**Given records**
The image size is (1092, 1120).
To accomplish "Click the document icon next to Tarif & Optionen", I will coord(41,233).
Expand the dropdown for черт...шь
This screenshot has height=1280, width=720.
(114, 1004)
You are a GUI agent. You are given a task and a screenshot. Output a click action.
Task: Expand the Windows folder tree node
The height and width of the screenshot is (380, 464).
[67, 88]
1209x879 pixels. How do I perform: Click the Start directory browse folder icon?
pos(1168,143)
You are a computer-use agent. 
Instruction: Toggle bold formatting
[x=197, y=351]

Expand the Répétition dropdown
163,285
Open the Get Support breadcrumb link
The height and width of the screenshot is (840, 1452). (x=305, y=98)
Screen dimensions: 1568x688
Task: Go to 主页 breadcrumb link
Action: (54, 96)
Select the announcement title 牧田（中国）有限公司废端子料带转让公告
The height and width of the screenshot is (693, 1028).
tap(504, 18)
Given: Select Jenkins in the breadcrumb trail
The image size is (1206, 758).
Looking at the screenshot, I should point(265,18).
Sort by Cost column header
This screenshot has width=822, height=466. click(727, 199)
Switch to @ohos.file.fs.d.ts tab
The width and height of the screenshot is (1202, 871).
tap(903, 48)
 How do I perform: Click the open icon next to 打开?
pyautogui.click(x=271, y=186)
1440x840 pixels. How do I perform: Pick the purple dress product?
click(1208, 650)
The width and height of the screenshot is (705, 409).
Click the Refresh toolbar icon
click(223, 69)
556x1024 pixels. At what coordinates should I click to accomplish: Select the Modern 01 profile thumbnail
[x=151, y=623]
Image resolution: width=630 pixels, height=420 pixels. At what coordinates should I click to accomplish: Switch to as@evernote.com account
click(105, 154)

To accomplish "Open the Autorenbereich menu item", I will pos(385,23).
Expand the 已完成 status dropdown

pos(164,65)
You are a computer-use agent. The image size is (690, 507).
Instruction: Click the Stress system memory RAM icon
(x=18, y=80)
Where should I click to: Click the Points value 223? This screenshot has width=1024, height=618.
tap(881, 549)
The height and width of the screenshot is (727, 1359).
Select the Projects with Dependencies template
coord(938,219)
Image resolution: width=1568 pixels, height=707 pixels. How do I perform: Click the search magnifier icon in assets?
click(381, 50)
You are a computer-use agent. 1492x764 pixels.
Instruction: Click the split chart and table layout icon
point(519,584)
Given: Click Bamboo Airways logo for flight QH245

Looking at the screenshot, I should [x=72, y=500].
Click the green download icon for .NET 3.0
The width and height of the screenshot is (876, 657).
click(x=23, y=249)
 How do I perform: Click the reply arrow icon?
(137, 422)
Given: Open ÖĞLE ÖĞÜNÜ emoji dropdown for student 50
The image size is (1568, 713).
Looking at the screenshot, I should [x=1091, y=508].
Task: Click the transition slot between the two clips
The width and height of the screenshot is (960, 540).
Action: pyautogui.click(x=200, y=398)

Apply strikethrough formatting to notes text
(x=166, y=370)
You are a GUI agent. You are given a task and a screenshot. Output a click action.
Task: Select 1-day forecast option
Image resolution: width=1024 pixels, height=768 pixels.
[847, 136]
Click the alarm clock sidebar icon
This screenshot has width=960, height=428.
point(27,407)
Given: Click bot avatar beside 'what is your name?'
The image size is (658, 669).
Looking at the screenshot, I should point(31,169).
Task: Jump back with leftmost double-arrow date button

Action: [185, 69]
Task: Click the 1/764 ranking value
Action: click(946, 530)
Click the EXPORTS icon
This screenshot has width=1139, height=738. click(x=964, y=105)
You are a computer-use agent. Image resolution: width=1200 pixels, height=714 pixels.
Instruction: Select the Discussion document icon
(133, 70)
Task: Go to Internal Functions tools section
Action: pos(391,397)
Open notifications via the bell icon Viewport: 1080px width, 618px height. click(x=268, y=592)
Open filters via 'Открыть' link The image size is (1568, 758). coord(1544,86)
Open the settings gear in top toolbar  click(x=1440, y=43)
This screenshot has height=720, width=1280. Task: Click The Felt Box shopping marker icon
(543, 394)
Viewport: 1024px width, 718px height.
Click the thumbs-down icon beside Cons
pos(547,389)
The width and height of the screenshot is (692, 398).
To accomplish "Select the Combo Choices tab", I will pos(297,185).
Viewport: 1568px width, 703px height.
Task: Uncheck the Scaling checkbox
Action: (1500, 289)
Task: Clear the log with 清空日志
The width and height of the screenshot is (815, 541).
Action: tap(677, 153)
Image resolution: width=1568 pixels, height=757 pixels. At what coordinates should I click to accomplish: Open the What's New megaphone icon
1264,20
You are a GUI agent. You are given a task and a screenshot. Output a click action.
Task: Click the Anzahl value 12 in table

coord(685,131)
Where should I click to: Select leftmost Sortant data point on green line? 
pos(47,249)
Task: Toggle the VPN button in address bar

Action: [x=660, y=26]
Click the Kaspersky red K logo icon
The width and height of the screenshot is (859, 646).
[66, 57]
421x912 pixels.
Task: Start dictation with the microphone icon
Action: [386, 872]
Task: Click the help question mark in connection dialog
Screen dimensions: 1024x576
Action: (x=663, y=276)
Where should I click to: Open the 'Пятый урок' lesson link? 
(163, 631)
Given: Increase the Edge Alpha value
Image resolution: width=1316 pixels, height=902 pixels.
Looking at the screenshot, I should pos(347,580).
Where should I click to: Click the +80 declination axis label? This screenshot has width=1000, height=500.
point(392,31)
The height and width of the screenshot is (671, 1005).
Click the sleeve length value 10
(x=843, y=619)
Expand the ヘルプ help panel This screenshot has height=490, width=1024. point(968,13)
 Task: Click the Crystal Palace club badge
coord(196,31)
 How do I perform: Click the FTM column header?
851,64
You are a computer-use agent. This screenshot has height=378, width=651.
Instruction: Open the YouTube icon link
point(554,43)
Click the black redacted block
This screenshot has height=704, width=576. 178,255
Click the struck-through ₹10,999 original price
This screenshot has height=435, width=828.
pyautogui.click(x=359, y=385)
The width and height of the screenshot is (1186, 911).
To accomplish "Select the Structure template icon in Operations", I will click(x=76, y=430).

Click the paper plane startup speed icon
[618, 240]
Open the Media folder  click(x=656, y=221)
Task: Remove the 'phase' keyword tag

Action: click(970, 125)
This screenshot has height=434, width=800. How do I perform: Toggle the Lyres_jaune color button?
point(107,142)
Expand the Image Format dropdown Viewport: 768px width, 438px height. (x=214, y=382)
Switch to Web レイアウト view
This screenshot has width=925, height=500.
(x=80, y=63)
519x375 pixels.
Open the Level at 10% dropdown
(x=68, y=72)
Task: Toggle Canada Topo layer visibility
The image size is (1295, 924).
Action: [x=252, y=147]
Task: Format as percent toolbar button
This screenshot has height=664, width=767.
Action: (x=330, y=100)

**Task details**
Every line above from the line with "You are a computer-use agent. The" to the line with "The height and width of the screenshot is (727, 1359).", inclusive, must be returned exactly; no other line belongs in the reply.

**Result for this exercise**
You are a computer-use agent. The image size is (690, 507).
Instruction: Click the Stress system memory RAM icon
(x=18, y=80)
Where should I click to: Click the Points value 223? This screenshot has width=1024, height=618.
tap(881, 549)
The height and width of the screenshot is (727, 1359).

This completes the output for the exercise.